WHAT YOU HAVE TO DO
Using the records below, give again exactly the lines from the line that contains "You are a computer-use agent." through the line that contains "Instruction: Open the Charts menu", both ends included, and only those.

ENTRIES SUPPLIED
BEGIN

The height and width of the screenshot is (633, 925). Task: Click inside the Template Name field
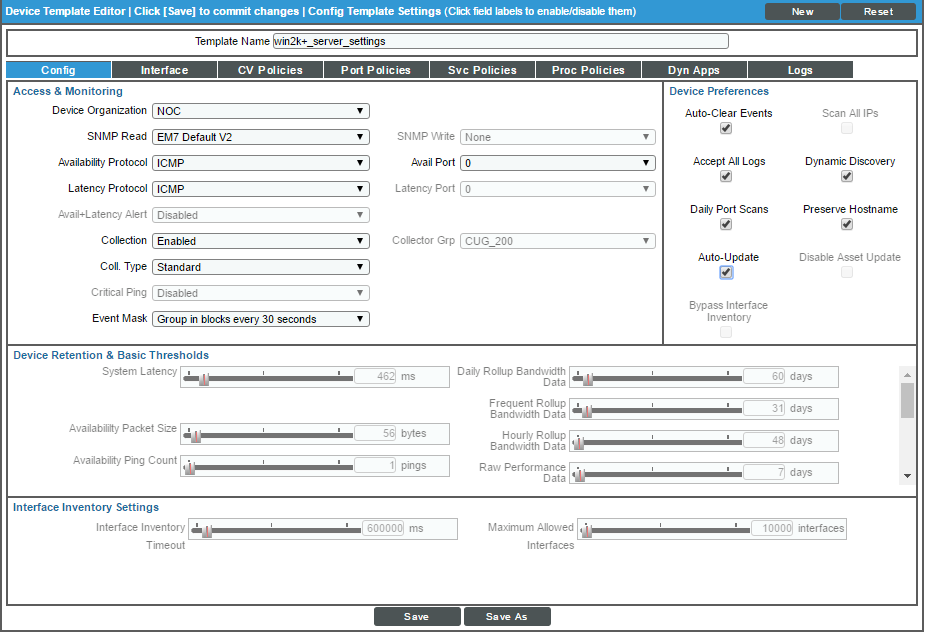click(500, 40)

END
BEGIN

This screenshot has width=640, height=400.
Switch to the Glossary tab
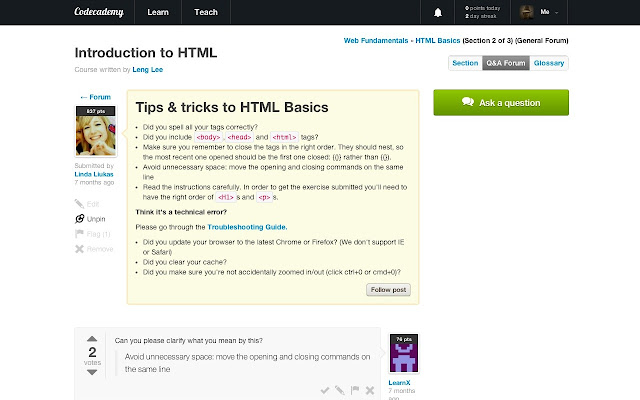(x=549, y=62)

END
BEGIN

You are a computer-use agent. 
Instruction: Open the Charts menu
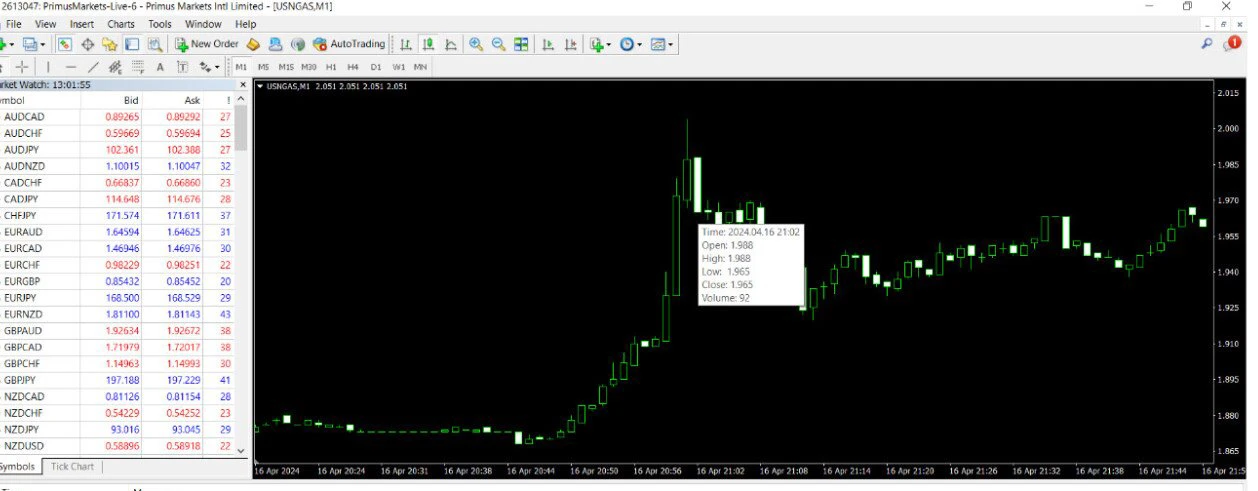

END

EXERCISE ANSWER
You are a computer-use agent. 
Instruction: Open the Charts menu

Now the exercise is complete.